Lagos de maldad (Trilogía de la Resistencia 2)

Louise Boije af Gennäs

Fragmento

Capítulo 1

1

Estaba sola en el oscuro túnel. Vislumbré una luz tenue a lo lejos y me di cuenta de que era la única salida. Las paredes del túnel, pintadas con grafitis, parecían arquearse sobre mí y, aunque sabía que era imposible, tenía la sensación de que cada vez estaban más cerca.

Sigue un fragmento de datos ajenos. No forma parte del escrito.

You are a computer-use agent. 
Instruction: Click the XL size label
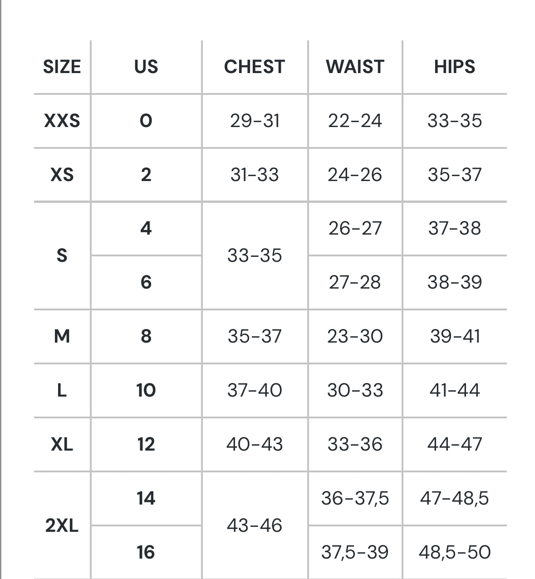62,444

Vi que un hombre caminaba en mi dirección. Parecía más joven desde lejos, pero aun así lo reconocí. Llevaba una gran herramienta que no distinguía bien y me miraba sonriendo con amabilidad mientras se acercaba con paso decidido.

Era Fabian.

Intenté gritar y echar a correr; sin embargo, permanecí allí, petrificada. Cuando estaba a poca distancia de mí noté que la cabeza de Fabian estaba inclinada, formando un ángulo extraño respecto al cuerpo. En ese momento se detuvo.

—Es el cuello —dijo con una leve sonrisa sin que yo le preguntara nada—. Me lo he fracturado.

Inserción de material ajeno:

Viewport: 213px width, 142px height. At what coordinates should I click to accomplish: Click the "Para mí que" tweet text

De repente se puso serio, abrió mucho los ojos y levantó la herramienta que llevaba. En ese momento distinguí que lo que elevaba por encima de su cabeza, con el filo en mi dirección, era un hacha enorme y brillante. Unos segundos después vi que una gran cantidad de sangre le empezaba a correr por las mejillas mientras me miraba con los ojos desorbitados y un gesto aterrador.

Chilló con todas sus fuerzas mientras el hacha empezaba a caer sobre mí.

El grito retumbó en las paredes del túnel.

Me incorporé en la cama con el corazón latiéndome a toda velocidad. Noté que tenía el camisón húmedo por el sudor y me levanté para quitármelo.

Otra vez.

Palpé las sábanas. La almohada estaba mojada, pero se le podía dar la vuelta, y aunque las sábanas estaban húmedas, eso no impediría que siguiera durmiendo. Me agradó la idea de no tener que cambiarlas otra vez.

Me puse un pijama seco. Luego fui a mi pequeña cocina, saqué un vaso del armario y abrí el grifo. Dejé correr el agua para que saliera fresca mientras miraba los tejados de los edificios de Kungsholmen que había al otro lado del patio. Era una noche de luna llena y parecían sumergidos en su luz.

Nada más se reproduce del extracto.